Arrivano dall’ASCO, il Congresso mondiale di oncologia, le ultime novità sulle terapie contro il tumore del seno. Risultati importanti, che aumentano le speranze per quei casi ritenuti, fino a poco tempo fa, ancora senza speranze. E che rendono sempre più concreto il concetto di “cronicizzazione”, vale a dire di convivenza con la malattia oncologica, come se fosse una qualsiasi altra patologia cronica. Non è poco, perché questo permetterebbe alla donna di lavorare, avere una vita sociale, seguire la famiglia.
Arrivano le terapie mirate
Ogni anno ci sono circa 12mila nuovi casi e 35 mila donne convivono con la malattia. In circa il 7 per cento dei casi è metastatico fin dalla diagnosi, mentre tutti gli altri sono relativi alla progressione del tumore del seno, diagnosticato e già trattato. «Se attualmente le donne vivono di più e con una buona qualità di vita è grazie in particolare alle maggiori conoscenze sulla biologia del tumore» interviene Stefania Gori, Presidente AIOM, l’associazione degli oncologi italiani. «I passi avanti che sono stati fatti per il carcinoma mammario metastatico sono enormi. Mentre un tempo l’unica possibilità era la chemioterapia con speranze di sopravvivenza limitate, ora abbiamo terapie mirate in base alle caratteristiche molecolari del cancro».
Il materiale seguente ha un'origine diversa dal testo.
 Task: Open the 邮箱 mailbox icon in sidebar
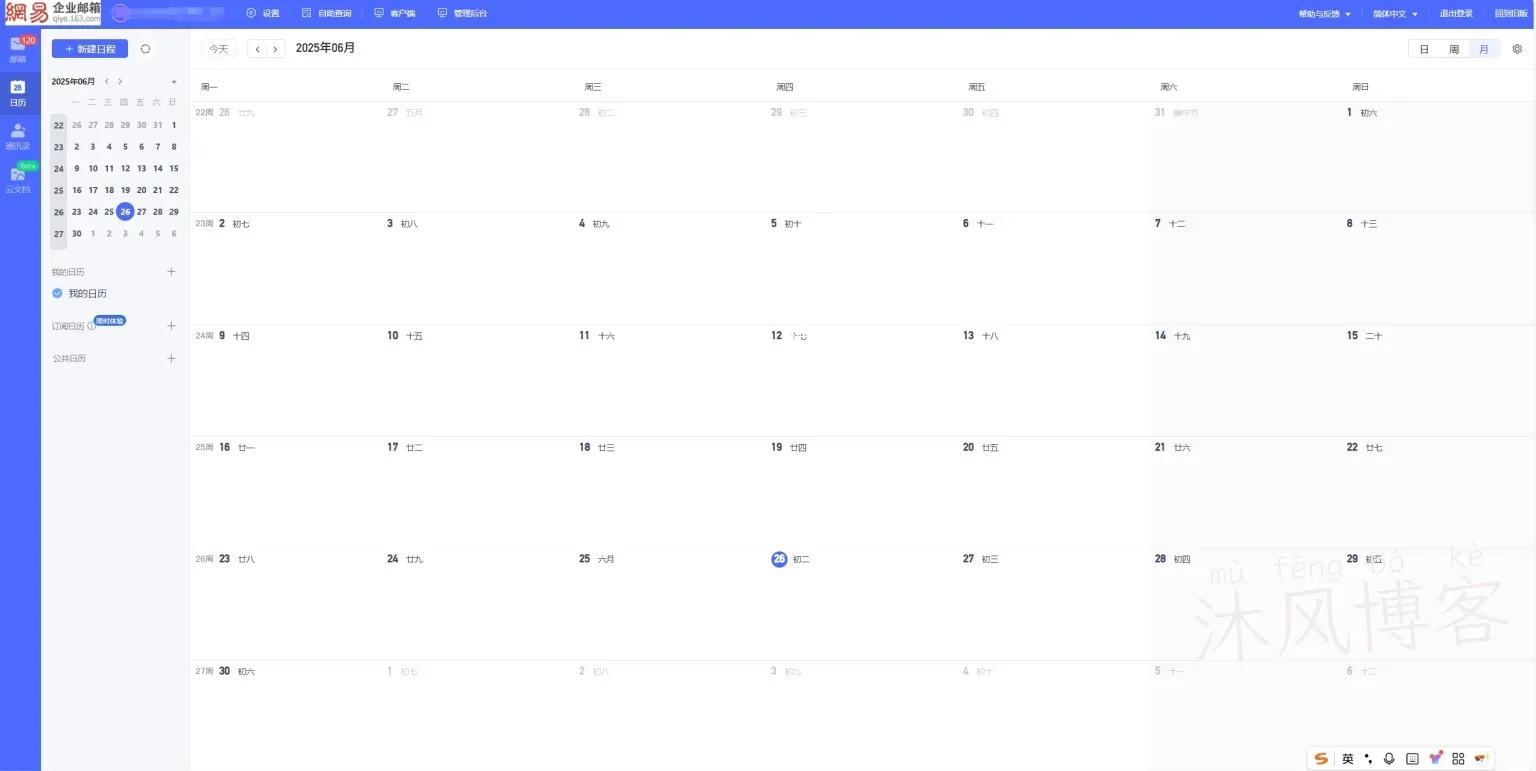click(18, 47)
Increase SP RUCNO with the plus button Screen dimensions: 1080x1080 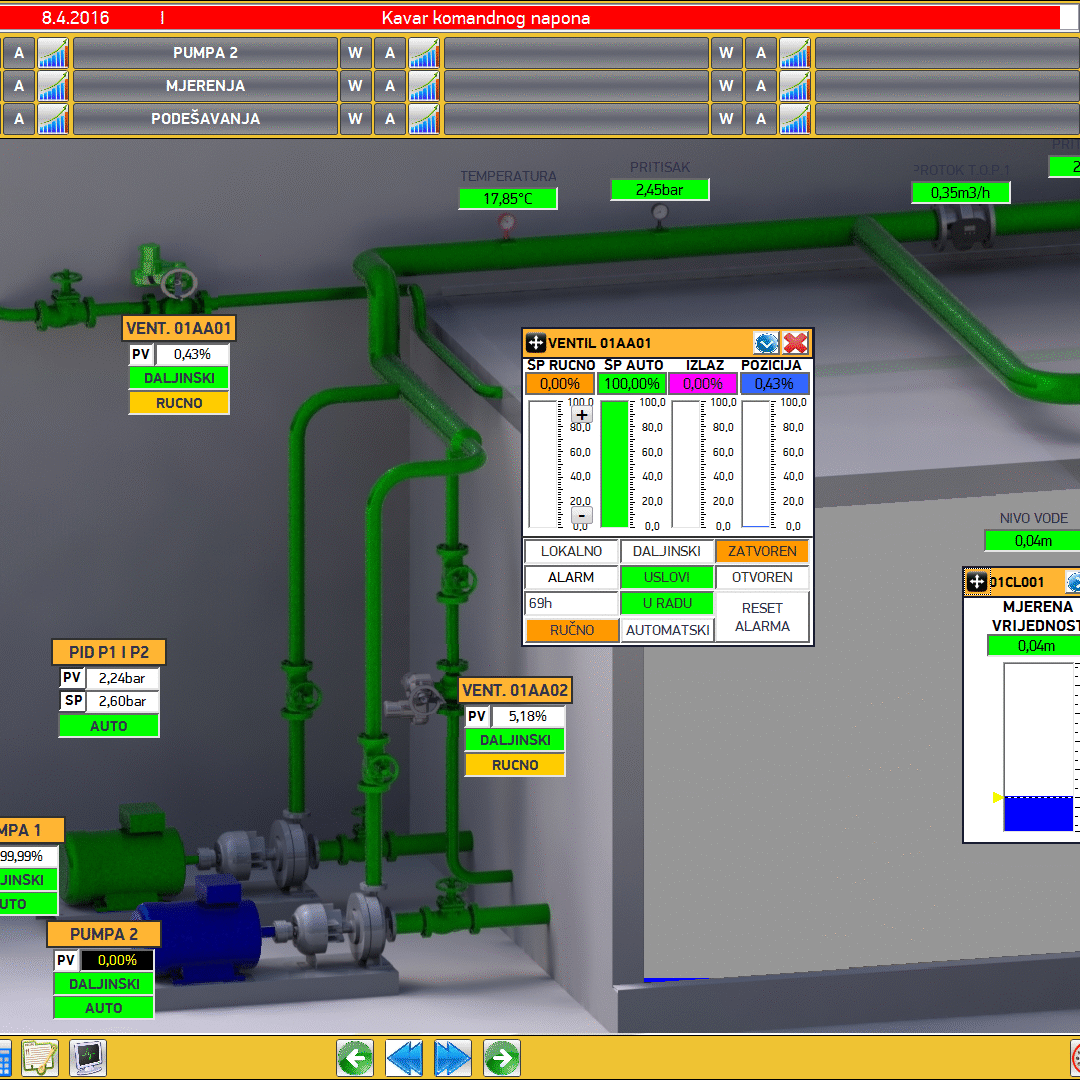582,414
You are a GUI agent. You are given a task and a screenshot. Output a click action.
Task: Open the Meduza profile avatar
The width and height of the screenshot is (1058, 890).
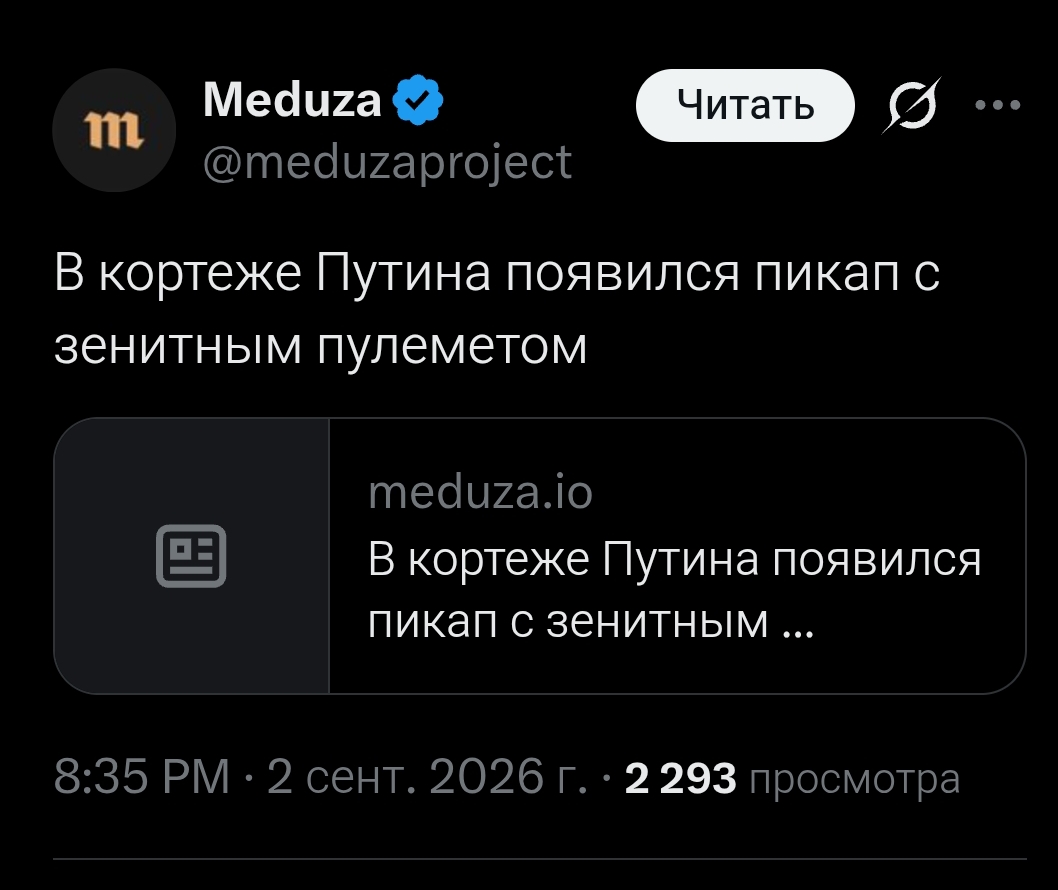[x=114, y=130]
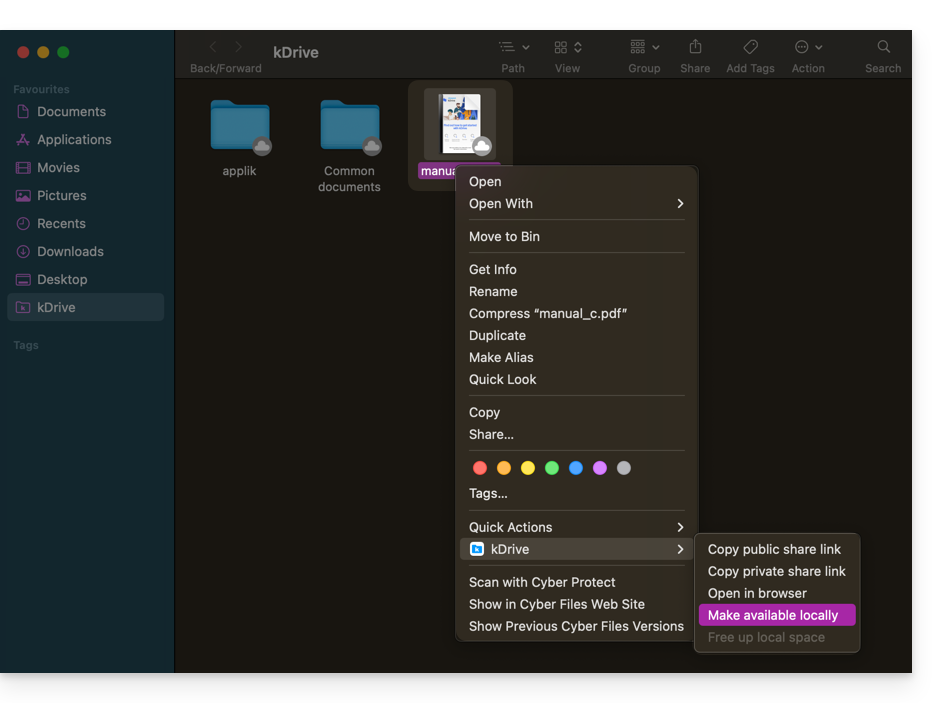Open the applik folder icon
The image size is (942, 703).
[240, 126]
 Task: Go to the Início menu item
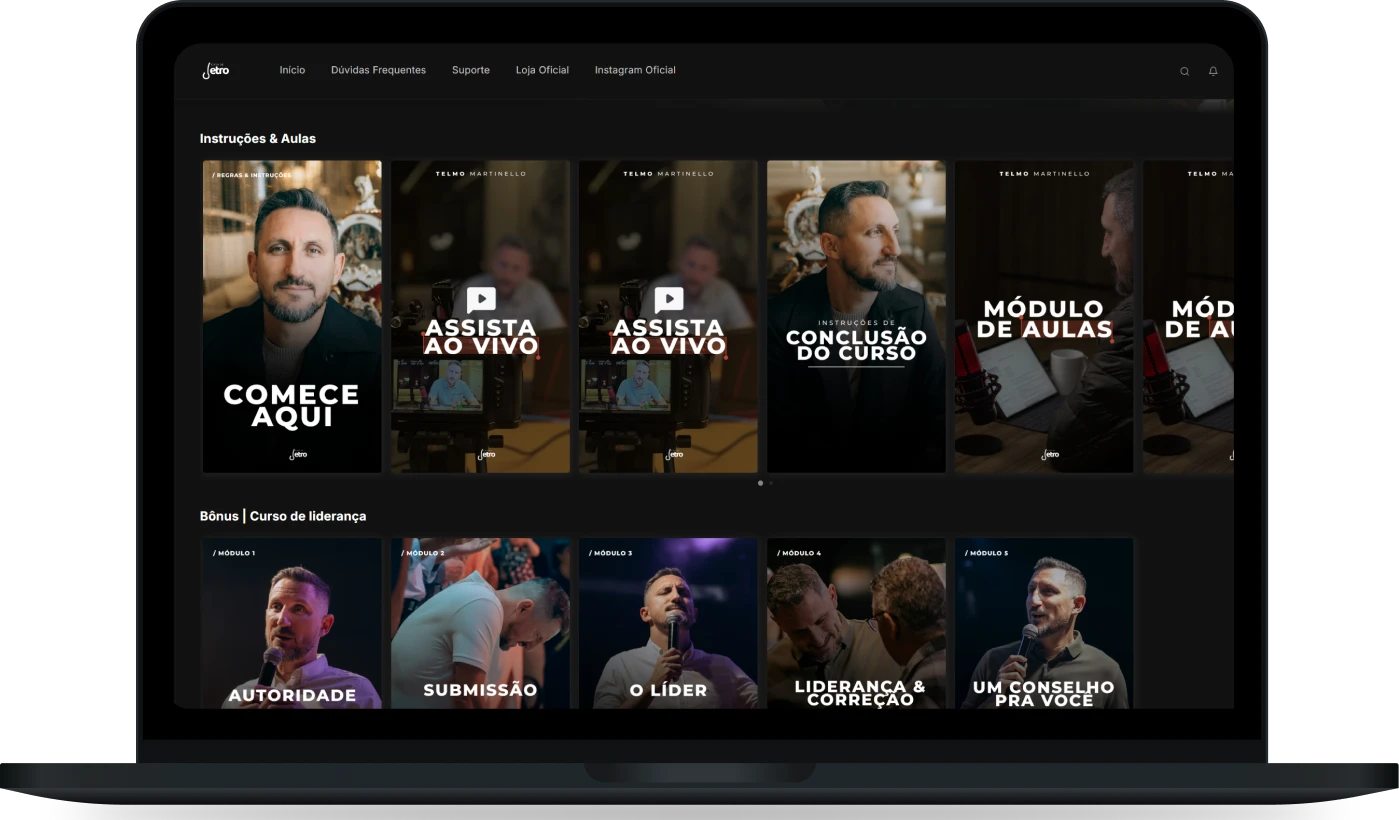pos(292,70)
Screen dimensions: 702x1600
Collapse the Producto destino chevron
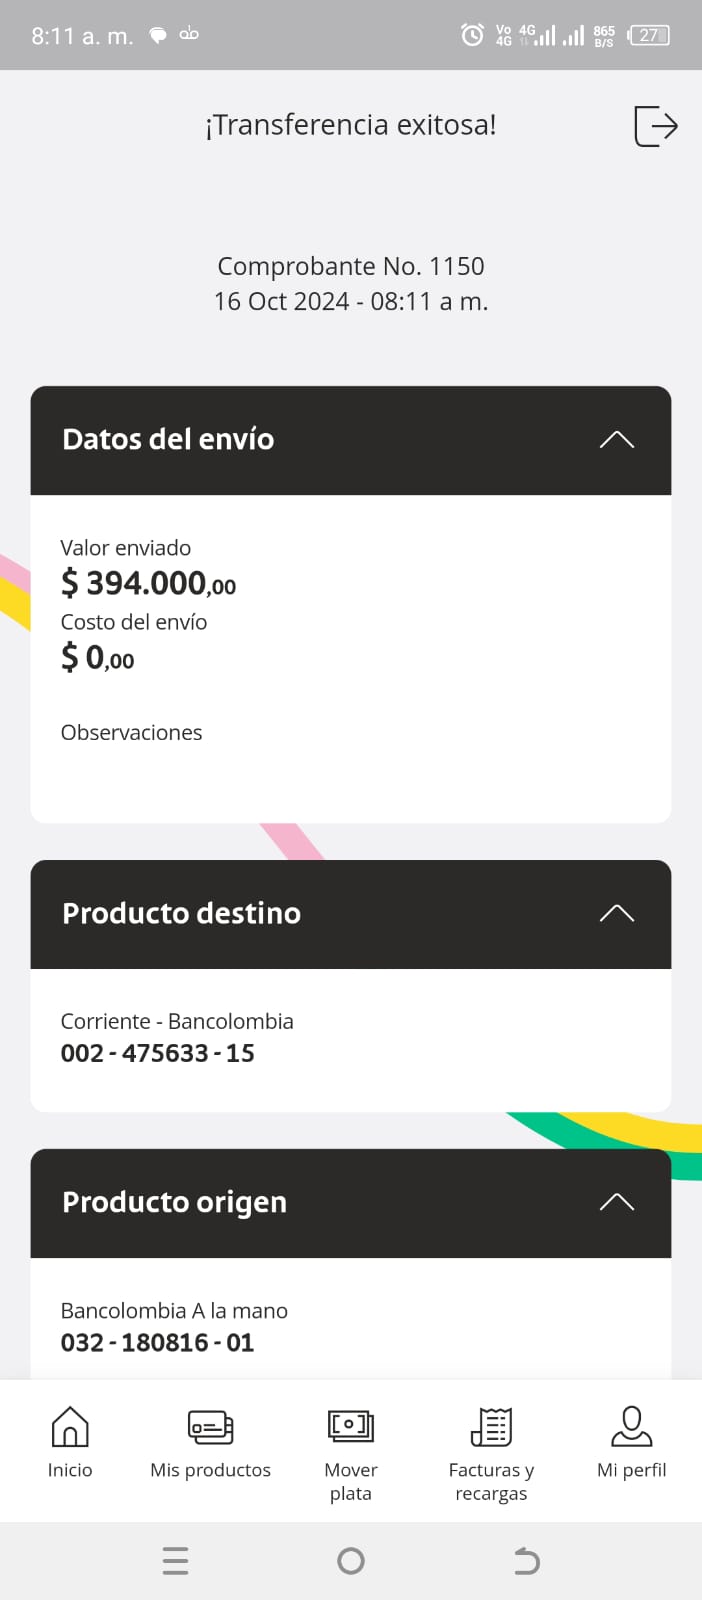[616, 913]
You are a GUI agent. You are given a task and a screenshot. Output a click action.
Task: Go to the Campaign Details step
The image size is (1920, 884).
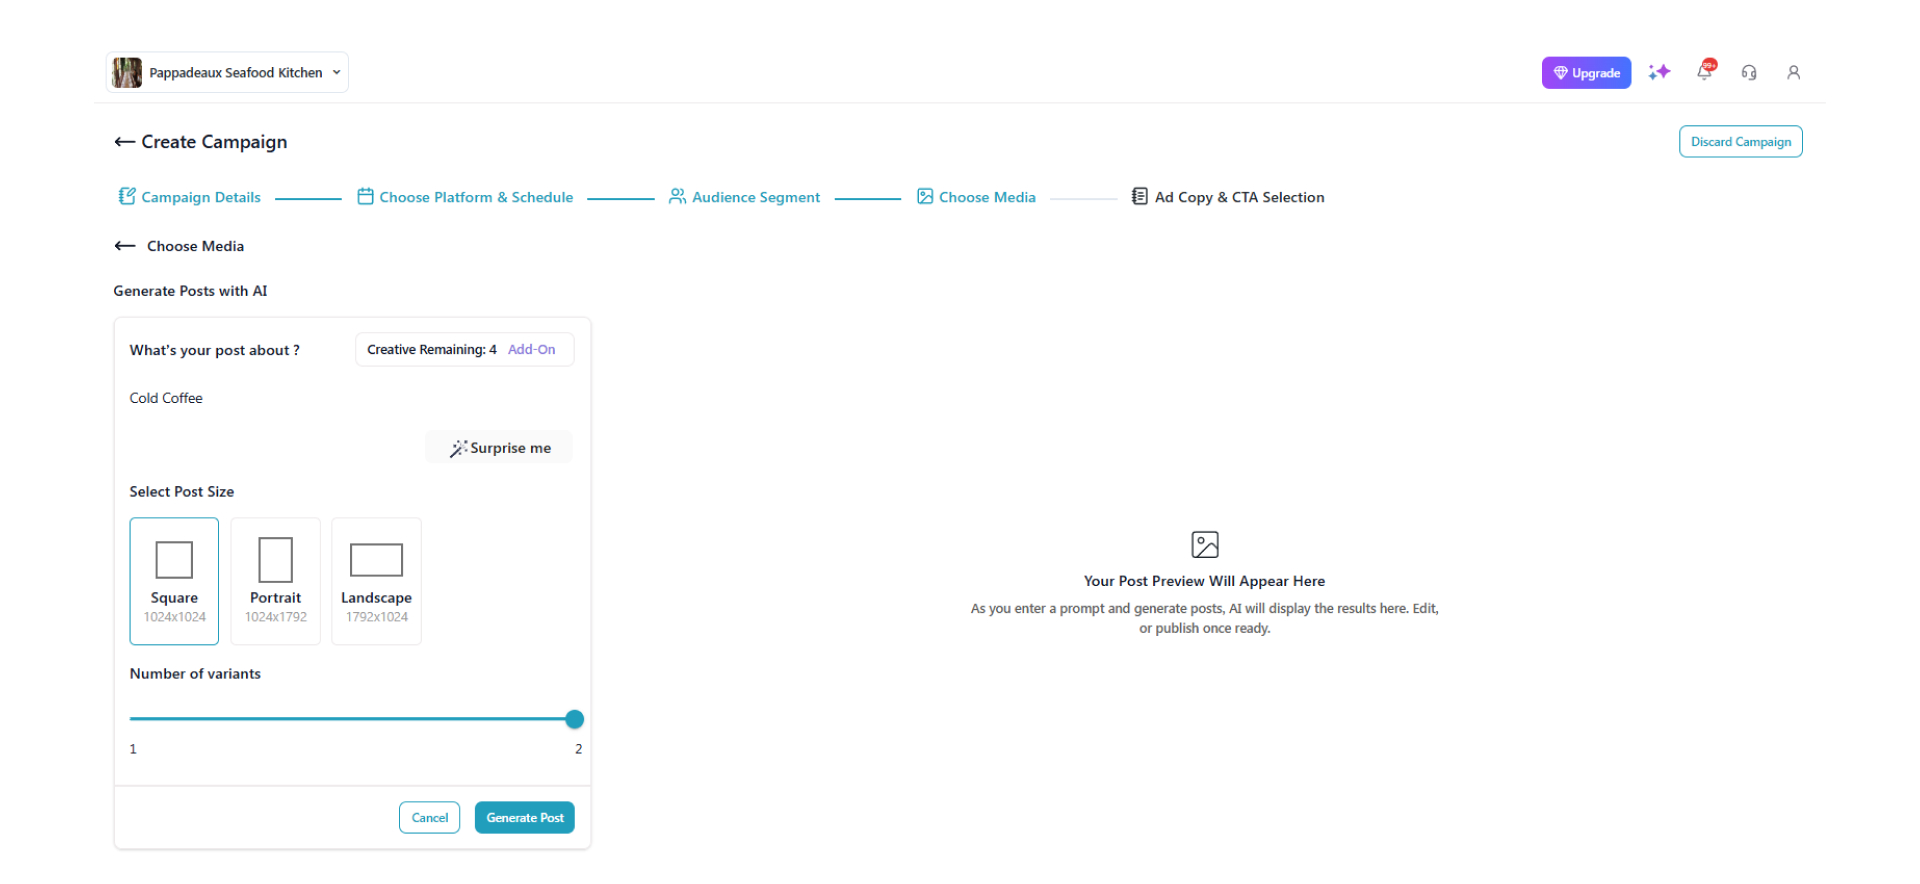pyautogui.click(x=190, y=197)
Tumore ormone dipendente: 7 donne su 10 ancora in vita 3 anni e mezzo dopo la diagnosi
Terapie ad hoc, sottolineano gli oncologi, che offrono in più un grande vantaggio: meno effetti collaterali. L’età media delle donne con cancro al seno metastatico è di 54 anni e addirittura in un caso su tre hanno meno di 45 anni, sono nel pieno dell’attività lavorativa, con una famiglia e spesso con figli minorenni. «Durante il congresso si è fatto il punto sulla ricerca e su cosa possiamo già fare per le nostre pazienti», interviene Michelino De Laurentiis, direttore dell’Oncologia Senologica dell’Istituto Nazionale Tumori Pascale di Napoli «Nel caso della forma ormono-dipendente, la più comune prima della menopausa, c’è un mix di terapia ormonale, che è la cura standard, e un principio attivo chiamato ribociclib: lo studio presentato ha dimostrato che a distanza di tre anni e mezzo sono ancora in vita oltre sette donne su dieci e conducono le loro solite attività perché il mix è ben tollerato.
Tumore Her 2 positivo: un quarto delle donne in vita dopo 10 anni
E per chi invece ha la forma Her 2 positiva, l’altro tipo meno comune, ma comunque diffusa, oggi con due anticorpi monoclonali (Trastuzumab e pertuzumab) insieme a un chemioterapico, a dieci anni sta bene oltre il 25% delle pazienti».
L’immunoterapia insieme alla chemio
Si comincia a intravvedere un futuro anche per il tumore al seno triplo-negativo, la forma più cattiva in assoluto perché ha un’evoluzione dalla diagnosi che è rapida e aggressiva. E ad oggi, l’unica terapia che viene effettuata è la chemio con risultati sconfortanti. Qualcosa sta cambiando però grazie all’immunoterapia. Tutto è partito dall’osservazione che in alcuni casi sulla superficie delle cellule oncogene del triplo negativo è presente una proteina chiamata PDL-1 che rende il tumore invisibile al sistema immunitario e resistente alla chemio. Da qui, il tentativo di provare con un farmaco immunoterapico. La prova è andata bene, come ha dimostrato lo studio IMpassion 130 che è stato presentato in congresso. «Le donne con questa forma di tumore al seno triplo-negativo hanno seguito il trattamento con immunoterapico e chemioterapia», aggiunge il professor Luca Gianni. «I risultati sono ottimi e si stanno mantenendo nel tempo. Sono dati importanti, perché tracciano una via di cura innovativa».